やること:
**1)** 次の(a)〜(c)が、バイリンガルについての文章の内容と合っているかどうか、それぞれ「はい」か「いいえ」で答えてください。決め手になった文章の言葉も、そのまま引用してください。
(a) 書き手は、子供が生まれてからずっと日本語で話しかけている。
(b) 書き手は、自分は歌がうまいと書いている。
(c) 書き手は、井戸端会議のような話にとても興味がある。
**2)** バイリンガルについての文章の続きを書いてください。

与えられた文章:
────────

バイリンガルへの道(続き)

 前回の終わりのほうで、子供を、毎年数ヶ月、日本に滞在させることができないもっともらしい理由を書きました。 
 でも、、本当は、私たちには、そこまでの経済的な余裕がなかったり、日本で、そんな長期間面倒を見てくれる祖父母などがいないということが、第一の理由になると思います。 
 
 それで、子供たちがバイリンガルになってもらいたいために、私が、これまでやってきたこと、そして、いまでもやっていることを具体的に書きますと、まず、子供が生まれてから、ずっと子供に日本語で話しかけています。 そして、日本の童謡もよく歌いました。 声もよくないし、、歌もうまくありませんがーーー!
 
 これらは、簡単なようで、難しいものです。 自分の元来の性格を変えてでも、やらなければならないからです。 私は、気の合う友人たちとは、政治経済・社会問題・趣味などのことを何時間話しても苦になりませんが、どちらかというと、井戸端会議的なもの、今で言うならツウィッター的なものには、あまり興味がわきません。 
 
 でも、言語の発達という点では、まず、言葉の量を増やして、子供たちにいろんなもの(とくに身の回りのこと)に関する話題を話しかけていかなければなりません。 これは、結構シンドイです。 子供たちが、かなり大きくなった今、その努力・実践は、やや下降気味かもしれません。

────────

与えられた情報:

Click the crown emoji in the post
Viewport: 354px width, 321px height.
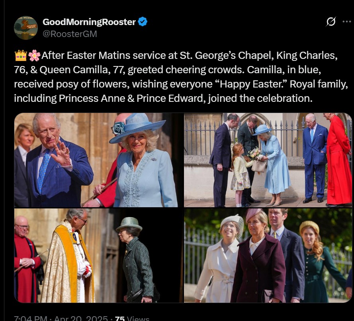pyautogui.click(x=21, y=56)
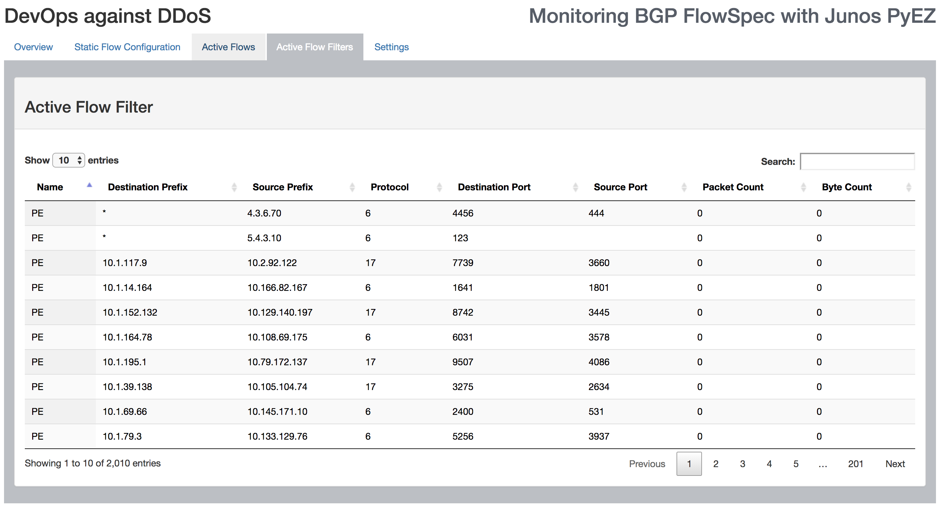Open the Static Flow Configuration tab
This screenshot has width=940, height=506.
coord(127,47)
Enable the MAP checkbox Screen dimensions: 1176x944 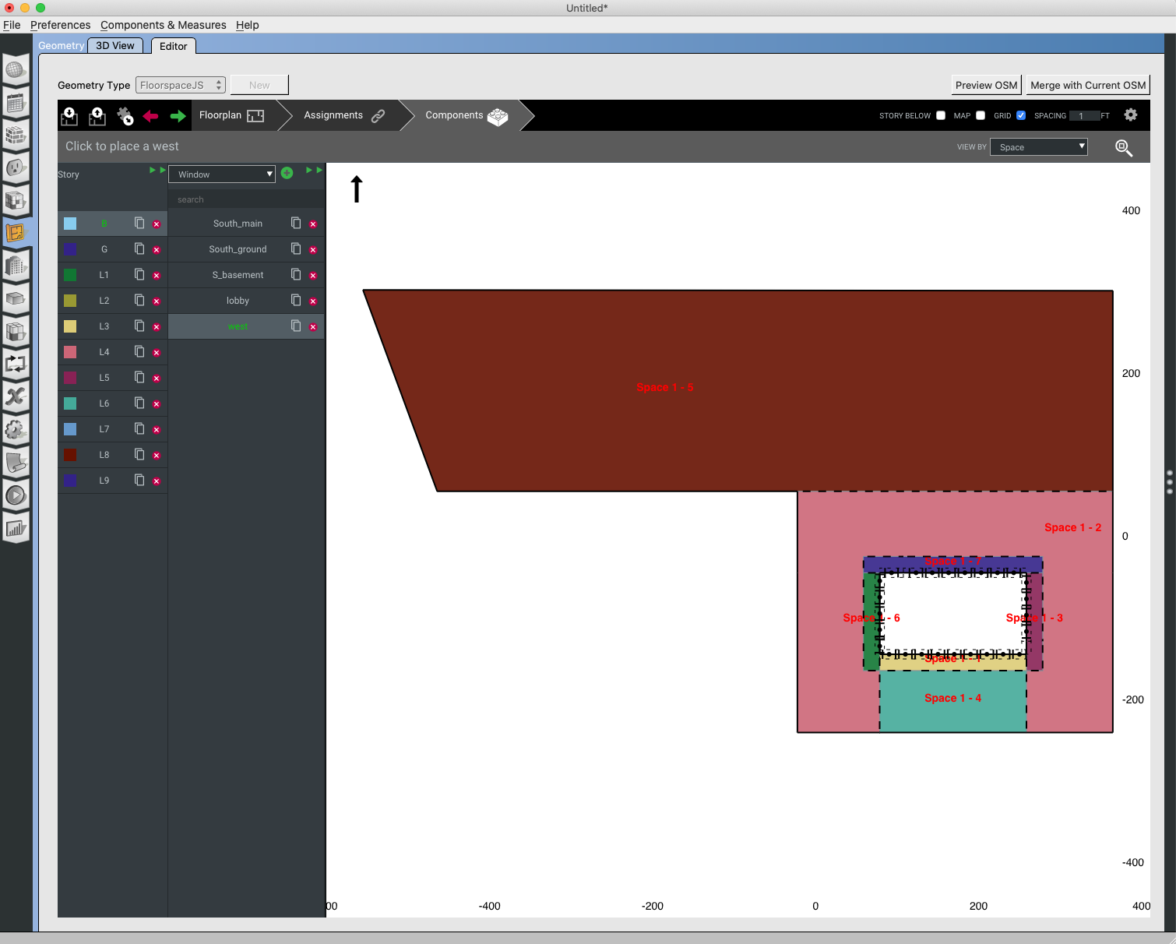981,114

────────

それぞれの答え:
**1)**
(a) はい:「子供が生まれてから、ずっと子供に日本語で話しかけています」
(b) いいえ:「歌もうまくありません」
(c) いいえ:「井戸端会議的なもの、今で言うならツウィッター的なものには、あまり興味がわきません」

**2)**
 次に、子供たちが、小学校に入る年齢になってから、アイルランドの日本大使館から、毎年、その学年用の教科書が送られてきます。(郵送料以外無料) 私は、その国語の教材を使って、月曜から木曜日まで毎日30分程度、こちらの小学校の宿題をする前に、日本語を教えています。 金曜日がないのは、小学校の宿題もないからです。 本当は、もっとやらせたいのですが、週末モードに入ってしまう子供たち(もちろん、私や妻も)をシッタゲキレイして、日本語を勉強させるのは、むずかしいです。
 
 それと私の家には、JSTVというNHK中心の日本語衛星放送を入れています。 もちろん、私の娯楽のためというのが主ですが、子供たちに日本語をもっと聞かせたいというのも、もう一つの理由です。 でも、5歳ぐらいまでは、「おかあさんといっしょ」などを私と一緒に楽しそうに見ていましたが、それ以降になると、言葉が難しくなるのと同時に、彼らに興味のある番組がないということもあり、なかなか見るものがないようになりました。
 
 その後、子供たちは、英語の番組でもパワーレンジャーのようなヒーローものが好きになってきたので、私は、日本のウルトラマンのDVDを買って見せました。 これは、大正解でした。 どこまで、ストーリーが分かっているのか知りませんが、よく見ています。 
 
 それから、テレビ番組としては、今年の前半までやっていたNHKの「新・三銃士」は、子供たちに人気がありました。 あの番組は、私も素晴らしいと思いました。 あのような精巧な人形劇は、外国にもそんなにないのではないでしょうか。 子供たちがわからない三谷幸喜特有のギャグには、私だけ笑っていました。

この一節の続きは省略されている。